Here’s a wild one to end the year:
One of our clients bought a keyword, got a click, and made a sale. So far so good.
Actually they made three sales, to the same person who clicked on that one keyword.
- One conversion was during the visit following the click.
- One was made an hour later when they returned and bought some more.
- And then again 7 days later and bought even more.
Here’s the surprising part: Google Adwords took revenue credit for all three sales as one conversion and applied the total as revenue on the day of the click.
The second conversion could have come from click on a follow-on offer in the first purchase confirmation email. The third one could have come from a click on a banner ad the person saw 6 days later. Should that first keyword get the revenue credit for all three sales?
There is no easy answer.
But this does end the year where I think we’ll spend a lot of time next year – improving both the understanding and practice of revenue allocation.
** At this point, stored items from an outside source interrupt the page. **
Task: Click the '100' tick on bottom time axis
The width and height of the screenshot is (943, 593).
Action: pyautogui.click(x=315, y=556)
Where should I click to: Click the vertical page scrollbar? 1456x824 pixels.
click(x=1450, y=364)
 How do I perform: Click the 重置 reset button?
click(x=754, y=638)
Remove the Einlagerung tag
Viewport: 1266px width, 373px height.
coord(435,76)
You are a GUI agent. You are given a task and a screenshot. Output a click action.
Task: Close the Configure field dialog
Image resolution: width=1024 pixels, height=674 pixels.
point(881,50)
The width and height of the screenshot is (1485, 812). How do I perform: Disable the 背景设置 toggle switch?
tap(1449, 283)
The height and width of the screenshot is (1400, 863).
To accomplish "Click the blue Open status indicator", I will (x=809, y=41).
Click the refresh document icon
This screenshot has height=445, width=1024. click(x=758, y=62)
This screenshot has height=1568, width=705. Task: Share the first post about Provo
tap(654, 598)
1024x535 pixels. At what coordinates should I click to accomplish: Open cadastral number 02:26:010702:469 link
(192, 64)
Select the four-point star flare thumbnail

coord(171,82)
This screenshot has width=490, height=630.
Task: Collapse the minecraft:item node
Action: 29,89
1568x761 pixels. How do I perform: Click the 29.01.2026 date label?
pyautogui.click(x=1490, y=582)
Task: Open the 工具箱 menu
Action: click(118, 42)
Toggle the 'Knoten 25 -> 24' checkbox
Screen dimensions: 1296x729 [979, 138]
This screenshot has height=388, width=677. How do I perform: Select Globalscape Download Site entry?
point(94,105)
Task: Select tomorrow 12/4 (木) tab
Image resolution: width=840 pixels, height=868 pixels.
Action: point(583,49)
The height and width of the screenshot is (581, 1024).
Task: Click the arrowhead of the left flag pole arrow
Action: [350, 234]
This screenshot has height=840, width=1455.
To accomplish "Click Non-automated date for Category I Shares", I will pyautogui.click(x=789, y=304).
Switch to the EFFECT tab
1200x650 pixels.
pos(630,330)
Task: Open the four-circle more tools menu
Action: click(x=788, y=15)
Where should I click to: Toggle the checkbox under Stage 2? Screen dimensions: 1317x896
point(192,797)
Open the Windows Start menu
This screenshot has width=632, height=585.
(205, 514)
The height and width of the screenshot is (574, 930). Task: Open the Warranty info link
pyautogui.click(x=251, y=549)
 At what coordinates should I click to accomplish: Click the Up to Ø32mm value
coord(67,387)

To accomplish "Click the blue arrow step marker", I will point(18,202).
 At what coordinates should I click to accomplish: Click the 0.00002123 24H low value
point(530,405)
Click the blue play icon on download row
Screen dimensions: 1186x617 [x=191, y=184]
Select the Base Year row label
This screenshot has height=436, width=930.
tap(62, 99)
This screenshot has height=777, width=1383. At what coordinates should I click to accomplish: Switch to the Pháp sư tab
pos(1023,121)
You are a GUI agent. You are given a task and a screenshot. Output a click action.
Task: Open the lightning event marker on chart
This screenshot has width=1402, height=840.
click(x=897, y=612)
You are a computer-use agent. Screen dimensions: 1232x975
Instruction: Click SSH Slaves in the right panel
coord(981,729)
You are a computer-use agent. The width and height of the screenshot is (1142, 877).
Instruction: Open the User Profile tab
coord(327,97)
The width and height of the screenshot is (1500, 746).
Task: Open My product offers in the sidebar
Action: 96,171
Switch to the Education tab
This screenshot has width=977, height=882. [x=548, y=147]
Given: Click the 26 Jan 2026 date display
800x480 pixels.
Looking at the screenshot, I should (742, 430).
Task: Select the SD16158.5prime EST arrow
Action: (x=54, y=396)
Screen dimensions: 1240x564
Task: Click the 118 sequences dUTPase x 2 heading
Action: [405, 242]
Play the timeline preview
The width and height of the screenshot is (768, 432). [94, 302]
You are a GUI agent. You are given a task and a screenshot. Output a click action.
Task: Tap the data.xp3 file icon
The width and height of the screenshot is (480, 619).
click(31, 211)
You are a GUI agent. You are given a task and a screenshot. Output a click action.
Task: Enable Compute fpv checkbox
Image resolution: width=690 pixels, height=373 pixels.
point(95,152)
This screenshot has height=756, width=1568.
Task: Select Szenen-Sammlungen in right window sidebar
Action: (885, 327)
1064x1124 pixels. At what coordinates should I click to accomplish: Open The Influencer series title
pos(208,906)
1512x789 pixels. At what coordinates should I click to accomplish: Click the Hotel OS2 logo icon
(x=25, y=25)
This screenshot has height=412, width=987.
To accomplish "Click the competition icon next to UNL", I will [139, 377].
All paid search campaigns are an effort to gain some type of return; we spend in hopes that we get back more, either in terms of gross revenue or net profit. If we can’t measure how much we get back, and/or if we can’t easily and accurately associate that revenue with the keywords or other sources of traffic to the site, we can’t measure our return correctly. And if we can’t measure return correctly we can’t come to conclusions about our current efforts or make decisions about what to do next.
It’s a giant problem and the stakes in PPC have risen to the point that we can’t ignore it anymore. I know this blog will devote a lot of attention to it in 2009 and I believe it will become a common theme in the industry.